---- Text excerpt

Other recent changes relevant to the management of insomnia

Historically, a gradual shift away from considering insomnia to be “just a symptom” towards recognizing it as a disorder occurred during the 1990s and early 21st century. The 2005 NIH consensus statement on chronic insomnia [13] hastened a shift away from the term “secondary insomnia” in favor of “comorbid insomnia” to describe insomnia that co-occurs with other conditions. The consensus document recognized that insomnia most frequently presents with other conditions. Most recently, due to the questionable relevance in clinical practice of even this distinction, the 5th edition Diagnostic and Statistical Manual of Mental Disorders (DSM-5) [84] replaced the diagnosis of “primary insomnia” with “insomnia disorder” to specifically avoid differentiation between primary and comorbid insomnia. A similar change was made in insomnia classification in the recently published International Classification of Sleep Disorders – Third Edition (ICSD-3) [85]. These changes follow considerable (and ongoing) work documenting that insomnia presenting with one or more of a variety of conditions, from depression and post-traumatic stress disorder to chronic pain and cancer, can be managed with current insomnia treatments, either alone or in combination with interventions for the co-occurring condition(s) (e.g. [86-92]). This work also shows that sleep improvements associated with the insomnia intervention tend to generalize to modest improvements in the co-occurring condition(s).

--------

* [Task 1]: List the conditions that the insomnia passage names as examples of conditions with which insomnia can present.
* [Task 2]: Carry on the passage about insomnia management past its final sentence.
The entries have no connection to the passage on insomnia.

---- Information supplied

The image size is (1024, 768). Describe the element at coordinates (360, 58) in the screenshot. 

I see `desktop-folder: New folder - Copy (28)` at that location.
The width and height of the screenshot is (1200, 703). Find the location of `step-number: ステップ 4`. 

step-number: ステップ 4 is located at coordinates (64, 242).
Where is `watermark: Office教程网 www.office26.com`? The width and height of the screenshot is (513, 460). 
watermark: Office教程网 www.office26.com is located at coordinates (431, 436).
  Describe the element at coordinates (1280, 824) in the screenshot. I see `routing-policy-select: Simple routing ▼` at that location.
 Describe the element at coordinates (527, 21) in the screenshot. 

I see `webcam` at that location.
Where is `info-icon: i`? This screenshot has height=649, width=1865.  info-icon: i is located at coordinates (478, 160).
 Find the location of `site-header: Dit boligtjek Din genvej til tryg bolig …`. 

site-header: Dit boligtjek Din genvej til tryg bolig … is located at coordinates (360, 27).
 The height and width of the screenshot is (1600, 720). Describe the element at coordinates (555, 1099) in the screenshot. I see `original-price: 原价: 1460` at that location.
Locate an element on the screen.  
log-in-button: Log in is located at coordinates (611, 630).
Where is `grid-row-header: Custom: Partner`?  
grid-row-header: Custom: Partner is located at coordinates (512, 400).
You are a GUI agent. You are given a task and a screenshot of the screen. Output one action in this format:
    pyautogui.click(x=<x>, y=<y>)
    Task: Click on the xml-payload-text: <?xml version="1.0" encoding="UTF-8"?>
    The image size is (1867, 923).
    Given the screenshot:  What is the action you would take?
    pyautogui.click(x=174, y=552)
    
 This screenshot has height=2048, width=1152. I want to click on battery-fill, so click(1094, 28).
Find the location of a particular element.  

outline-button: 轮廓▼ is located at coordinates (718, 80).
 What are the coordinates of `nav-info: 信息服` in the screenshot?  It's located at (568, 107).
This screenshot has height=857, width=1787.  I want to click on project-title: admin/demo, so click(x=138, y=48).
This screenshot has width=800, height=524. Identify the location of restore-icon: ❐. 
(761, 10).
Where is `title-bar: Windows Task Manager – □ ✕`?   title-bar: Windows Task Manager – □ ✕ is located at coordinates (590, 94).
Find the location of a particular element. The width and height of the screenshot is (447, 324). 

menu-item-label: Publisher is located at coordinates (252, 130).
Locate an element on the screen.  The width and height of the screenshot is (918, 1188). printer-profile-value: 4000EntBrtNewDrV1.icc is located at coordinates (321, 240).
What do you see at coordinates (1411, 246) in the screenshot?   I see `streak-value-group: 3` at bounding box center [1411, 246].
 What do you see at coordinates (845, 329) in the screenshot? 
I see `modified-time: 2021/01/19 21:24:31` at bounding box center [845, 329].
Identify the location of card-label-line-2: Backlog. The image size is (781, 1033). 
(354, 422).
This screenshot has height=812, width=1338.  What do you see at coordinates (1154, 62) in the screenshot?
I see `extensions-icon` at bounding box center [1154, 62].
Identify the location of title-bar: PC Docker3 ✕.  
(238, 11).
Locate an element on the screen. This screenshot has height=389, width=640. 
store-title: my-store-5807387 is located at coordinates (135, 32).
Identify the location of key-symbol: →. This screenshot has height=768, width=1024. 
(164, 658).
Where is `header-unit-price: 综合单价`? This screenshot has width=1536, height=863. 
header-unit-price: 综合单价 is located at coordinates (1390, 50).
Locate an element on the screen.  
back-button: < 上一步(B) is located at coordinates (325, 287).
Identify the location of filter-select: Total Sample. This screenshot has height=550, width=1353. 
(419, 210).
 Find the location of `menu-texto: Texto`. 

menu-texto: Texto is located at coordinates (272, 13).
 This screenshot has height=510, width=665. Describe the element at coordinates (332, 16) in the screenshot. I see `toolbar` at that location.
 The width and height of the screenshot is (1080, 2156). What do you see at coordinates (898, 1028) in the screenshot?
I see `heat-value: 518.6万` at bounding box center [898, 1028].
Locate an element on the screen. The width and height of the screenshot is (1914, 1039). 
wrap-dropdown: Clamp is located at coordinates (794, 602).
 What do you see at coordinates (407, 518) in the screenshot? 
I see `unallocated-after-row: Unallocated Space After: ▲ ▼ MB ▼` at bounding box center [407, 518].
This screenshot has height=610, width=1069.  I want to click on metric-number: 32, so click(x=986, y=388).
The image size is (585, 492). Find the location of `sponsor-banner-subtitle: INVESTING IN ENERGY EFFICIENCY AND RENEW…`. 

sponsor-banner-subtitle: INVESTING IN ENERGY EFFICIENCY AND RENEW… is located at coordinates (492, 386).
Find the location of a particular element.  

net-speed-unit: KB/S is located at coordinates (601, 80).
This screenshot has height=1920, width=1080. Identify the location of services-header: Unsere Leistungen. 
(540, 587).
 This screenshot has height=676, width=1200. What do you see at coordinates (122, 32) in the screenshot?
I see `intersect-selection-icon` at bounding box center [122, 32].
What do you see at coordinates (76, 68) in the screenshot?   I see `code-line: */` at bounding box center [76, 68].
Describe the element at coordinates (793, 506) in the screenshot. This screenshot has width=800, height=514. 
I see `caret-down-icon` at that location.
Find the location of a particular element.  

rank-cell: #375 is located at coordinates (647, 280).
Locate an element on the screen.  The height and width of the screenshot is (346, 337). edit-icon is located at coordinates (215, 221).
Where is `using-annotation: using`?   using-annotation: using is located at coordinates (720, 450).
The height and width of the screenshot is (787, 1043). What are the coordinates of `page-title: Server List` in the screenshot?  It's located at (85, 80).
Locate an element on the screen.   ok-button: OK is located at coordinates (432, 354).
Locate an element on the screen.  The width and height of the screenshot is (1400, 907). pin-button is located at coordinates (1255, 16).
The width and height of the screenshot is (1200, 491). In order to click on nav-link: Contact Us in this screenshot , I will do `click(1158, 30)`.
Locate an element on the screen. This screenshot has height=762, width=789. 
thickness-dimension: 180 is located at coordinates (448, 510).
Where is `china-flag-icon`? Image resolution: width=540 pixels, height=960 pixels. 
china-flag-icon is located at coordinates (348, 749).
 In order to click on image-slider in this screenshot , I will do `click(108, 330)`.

--------

* [Expected output 1]: Depression, post-traumatic stress disorder, chronic pain, cancer

* [Expected output 2]:
Summary and next steps

Numerous efficacious interventions exist for the management of insomnia, yet the disorder remains undertreated. Pharmacologic options that are efficacious, safe and do not pose the risk of tolerance are still needed. At this point, suvorexant is the only truly “new” hypnotic likely to reach market in the next year. The development of newer agents will no doubt continue, despite setbacks in this regard. Advances in the non-pharmacologic interventions will likely continue to be in terms of addressing barriers to engagement through clinician training, brief but effective adaptations of existing approaches, and novel delivery methods. One approach that has only recently been proposed is the suggestion that insomnia treatment be delivered in a stepped care model [93,94], such that graduated levels of behavioral interventions would be provided (e.g. self-help approaches, brief interventions, standard CBT-I with a specialist). We are likely to see evaluations of this approach in the next few years. Finally, surprisingly little work has been done to test the clinical guideline that pharmacotherapy and behavioral interventions be combined [95]. One trial has demonstrated the efficacy of this approach [96], but a definitive trial that tests the efficacy of short term hypnotic use (e.g. 1-3 weeks) during the early phase of behavioral treatment would be informative.